Immunologic study shows rebound of other viruses after COVID measures lifted
The authors show how a relatively small serosurveillance scheme could complement traditional surveillance, enhancing epidemic understanding and forecast modeling.


The lifting of COVID-19 prevention measures such as masking and social distancing, which also tamped down the circulation of other respiratory viruses and left young children without immunity, may explain the rebound in the diseases, according to new findings based on repeat blood sampling that spanned the step-down of pandemic recommendations.
The findings are among the first in the National Institutes of Health’s PREMISE (Pandemic Response Repository through Microbial and Immune Surveillance and Epidemiology) Program, an immunoepidemological surveillance program geared toward better understanding the population dynamics of emerging and re-emerging infections and assisting with countermeasure development.
Researchers followed 174 children younger than age 10 from 2022 through 2023 at four academic medical centers: Weill Cornell Medicine, the University of Colorado Anschutz Medical Campus and Children’s Hospital Colorado, the University of North Carolina, and the University of Alabama at Birmingham. They published their findings this week in The Lancet Infectious Diseases.

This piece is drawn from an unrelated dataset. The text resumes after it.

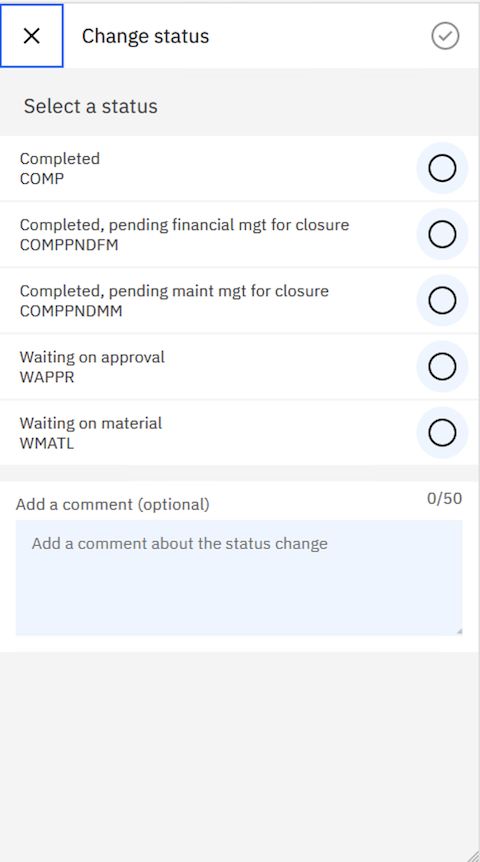Click 'Completed, pending maint mgt for closure' text

point(174,291)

Team tracked exposure to 16 different viruses
Blood samples collected for just over a year allowed the team to see what children had immunity to and what vulnerabilities they had. Meanwhile, respiratory sampling helped the team gauge the infections the children experienced during that period. Serologic sampling screened for antigens against 16 different endemic respiratory viruses, including enterovirus D68 (EV-D68), which was the primary objective, but also others such as flu, respiratory syncytial virus (RSV), parainfluenza virus, metapneumovirus, and rhinovirus.
Their analysis revealed that most of the children lacked immunity to many normal respiratory viruses during the pandemic, suggesting that they hadn’t been exposed due to COVID prevention measures that were in place. After safeguards were lifted, blood markers showed that immunity rose for all pathogens studied, which dovetailed with the widespread resurgence health officials saw after pandemic activity tapered off.
This study gives us a head start to understand, predict, and prepare for future pandemics.
The team said the study provides evidence-based insights into what drove the large post-pandemic rebound in respiratory diseases and enables more accurate predictions in the future. Using data from their study, researchers were able to accurately predict the wave of EV-D68, which can cause an acute polio-like illness, that occurred in 2024.
Hai Nguyen-Tran, MD, lead author of the study and an infectious disease specialist at Children’s Hospital Colorado, said in a hospital press release that four cohorts of 1,000 children have now provided samples and data for the PREMISE program. “These are being used to develop ‘on the shelf’ medical countermeasures, such as antibody treatments and vaccines, for pathogens of interest. Instead of starting from scratch, this study gives us a head start to understand, predict, and prepare for future pandemics,” she said.
Valuable add-on for health agencies to consider
In a related commentary in the same journal issue, Simon Cauchemez, PhD, who heads the mathematical modeling unit at the Pasteur Institute in Paris, said traditional surveillance systems only detect a small and potentially variable portion of all infections, but can’t capture the total infection burden and build-up of immunity. “This impedes our ability to understand and forecast epidemic dynamics,” he wrote.
Large-scale random testing can provide valuable information about infection dynamics and estimate infections rates, but such studies are expensive and challenging to conduct. He said the authors of the study showed how a relatively small serosurveillance scheme could complement traditional surveillance, enhancing epidemic understanding and forecast modeling.
Advances in multiplex serology have been helpful, and sharing resources to run the tests across systems make studying the different pathogens more feasible, Cauchemez wrote, adding that national health agencies should consider introducing routine serological surveillance as proposed by the researchers, similar to the way health systems have progressively adopted wastewater surveillance.